This is how I used a Mad Catz six-button controller as a host for other controllers and the modification of a NES pad to work with it.
Mad Catz (Host Controller):
I started with the Mad Catz controller, a NES pad, and a joystick extension cable (15 pin). The cable I used was made by Belkin and bought at Best Buy.
Remove the six rear screws holding the back cover of the Mad Catz and carefully remove the back cover.
Remove the two screws at the top of the VMU slots and remove the circuit board assembly.
This board is very different from the first one that I modified, but the method is pretty much the same. There are eleven buttons on the board that I used: up, down, left, right, start, A, B, C, X, Y, and Z. The commands for these buttons are active when the depressed button connects their two contacts together. One contact is a ground that they all share in common, and the other is a contact unique to each button.
All of the contacts run to the solder connections underneath the silicone strip. This strip was then removed.
Using a multimeter, I determined which solder points were assigned to which buttons. From left to right: right=5 up=6 left=7 down=8 ground=11 start=14 A=18 B=19 C=20 Z=21 Y=22 X=23
The next step is to cut the joystick extension cable. I cut about one foot from the female end, leaving about five feet on the male.
Then I drilled a hole in the back shell of the controller just big enough to feed the cut end of the cable through.
Next I fed the shorter (female) cable through the hole as shown:
After that I stripped the insulation off the cut end, exposing the fifteen wires, and tinned the ends of all fifteen.

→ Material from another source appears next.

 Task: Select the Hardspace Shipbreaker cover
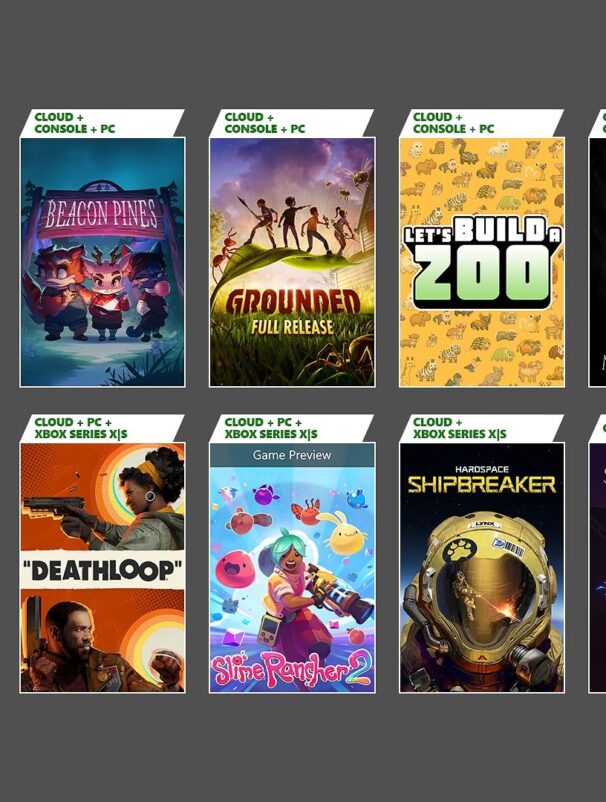(482, 568)
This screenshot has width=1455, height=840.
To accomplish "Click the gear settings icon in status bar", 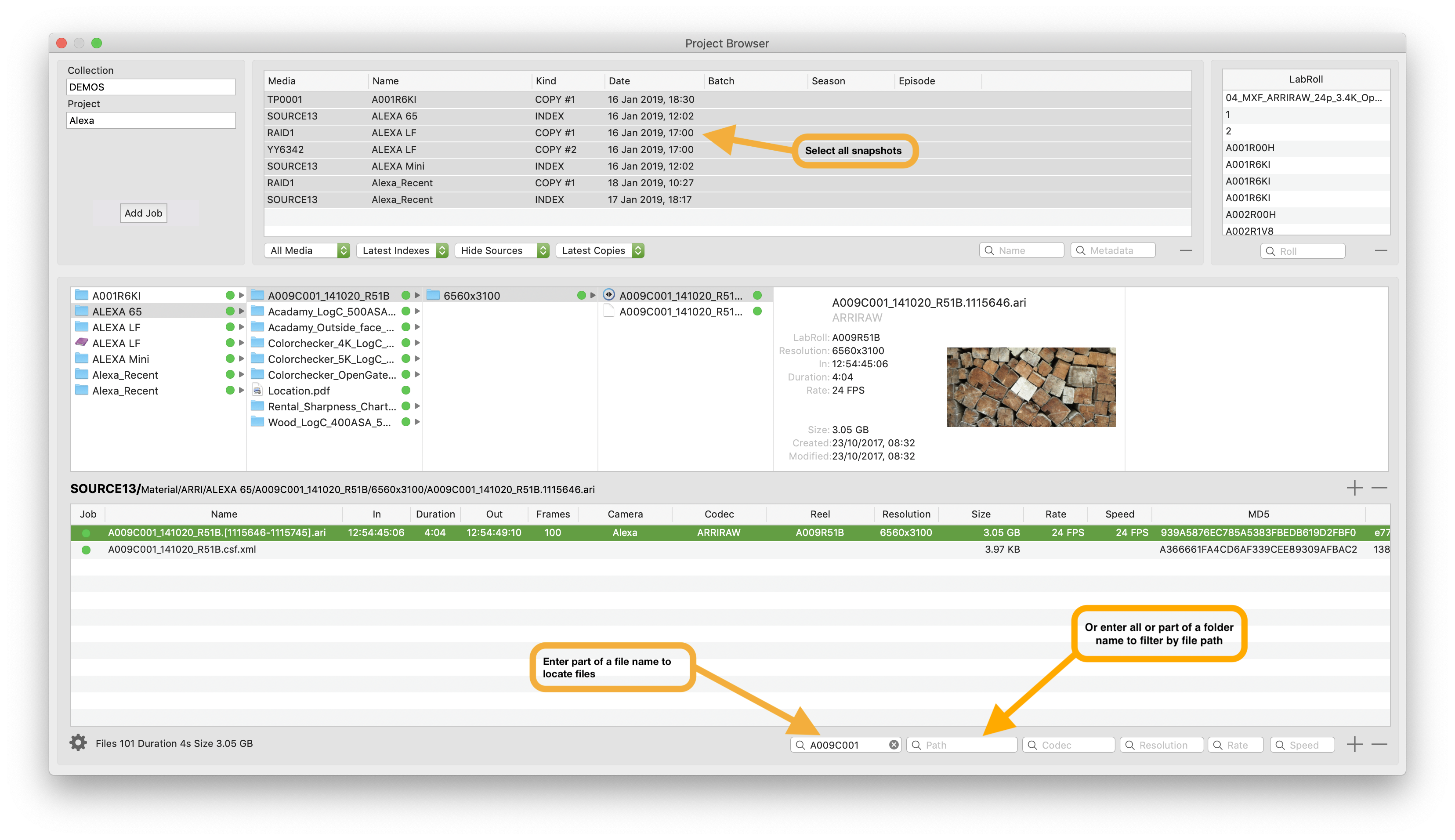I will [79, 743].
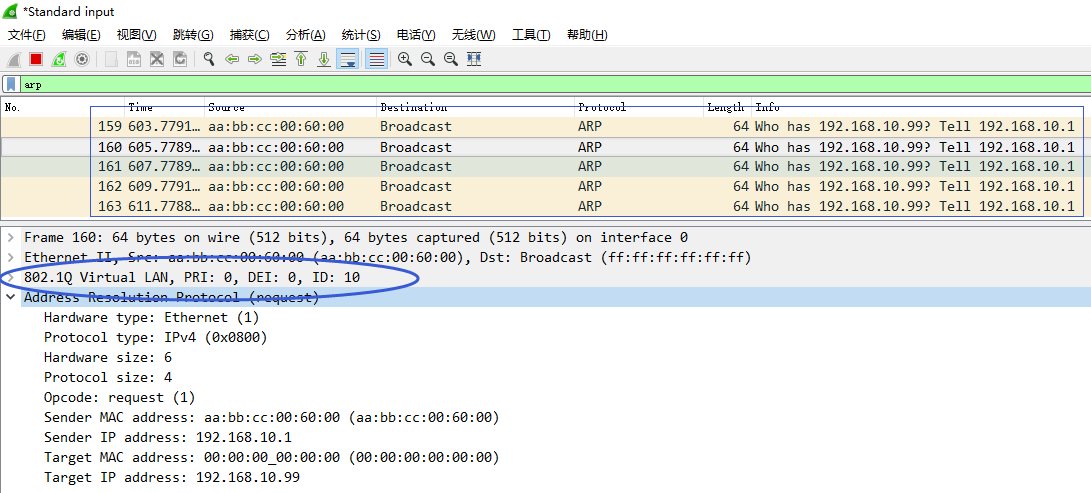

With the multimeter I determined which color wire corresponded with which pin of the connector. For this cable (AND THIS IS ONLY FOR THIS CABLE-DIFFERENT MANUFACTURERS WILL BE DIFFERENT) the pins are wired as follows: 1=brown 2=red 3=orange 4=yellow 5=blue 6=green 7=violet 8=white 9=gray 10=yellow w/ black stripe 11=orange w/ black stripe 12=light green 13=light blue 14=pink 15=black.
I took the first six wires (1-6) and fed them through the gap at the left of the solder points. The next six wires (7-12) were fed to the right of the solder points.
The first six were soldered in this order: ground up down left right start.
Which are pins: 11 6 8 7 5 14.
The next six were soldered in this order: A B C X Y Z.
Which are pins: 18 19 20 23 22 21.
At this point check all of your connections carefully with a meter. Make sure no pins are shorted together and your connections are solid. A short in the wrong place will destroy your controller ports! If you have silicone sealant, it would be a good idea to replace what was removed and let it dry before continuing. Then carefully replace the board into the front shell with the two screws at the top. Be sure that the buttons and their pads are positioned correctly, and that none of the new wires are pinched by the case.
I put a zip-tie on the end of the cable housing (see above) that will keep the cable from being pulled out of the hole and provide strain relief. Carefully pull the slack cable through the hole and replace the back shell with the six screws. Again, be careful not to pinch any wires. I used a long thin tool to guide them as I closed the case.
The host controller is now complete.
For the NES pad:
Remove the six screws in back of the unit and take off the rear case half. Then remove the board inside.
Then I removed the existing cable and the IC from the board. The IC must be removed, and the same theory goes for any other controllers used for this modification. Introducing circuitry into the Mad Catz circuit can cause damage to it or to your Dreamcast. Only the buttons are needed for this to work.
Using the same method as before, I determined which button contacts corresponded to which IC solder points. There are sixteen IC solder points, and from the front they are numbered as shown:
The buttons mapped out like this: ground=8 up=4 down=5 left=6 right=7 start=13 A=1 B=15 select=14.
The remaining long part of the joystick extension cable (male) was then stripped and the leads tinned the same way as before. Referring to the notes from earlier, I soldered to appropriate wires to the NES board. The cable pin 1 wire (brown) is ground on the Mad Catz, so I connected it to the NES pad's ground (solder point 8).
Ground cable pin 1 (brown) to NES 8
Up cable pin 2 (red) to NES 4
Down cable pin 3 (orange) to NES 5
Left cable pin 4 (yellow) to NES 6
Right cable pin 5 (blue) to NES 7
Start cable pin 6 (green) to NES 13
A cable pin 7 (violet) to NES 1
X (Nester's B) cable pin 10 (yellow w/ black) to NES 15
Y (Nester's Select) cable pin 11 to NES 14
It should look like this:
Then I again checked my connections with a meter to ensure that nothing was improperly shorted. After that I put the board back onto the front case half. I stripped enough the insulation off the cable to allow me to lay the cable in the pad as shown here:
After that, I replaced the back case with the six screws and plugged everything together. Nester is even better with the correct controller!
The NES pad is now ruined for anything but this use, but it was a $2 purchase just for this, anyway. The Mad Catz controller still will function fine on its own, it just has a new cable sticking out of it.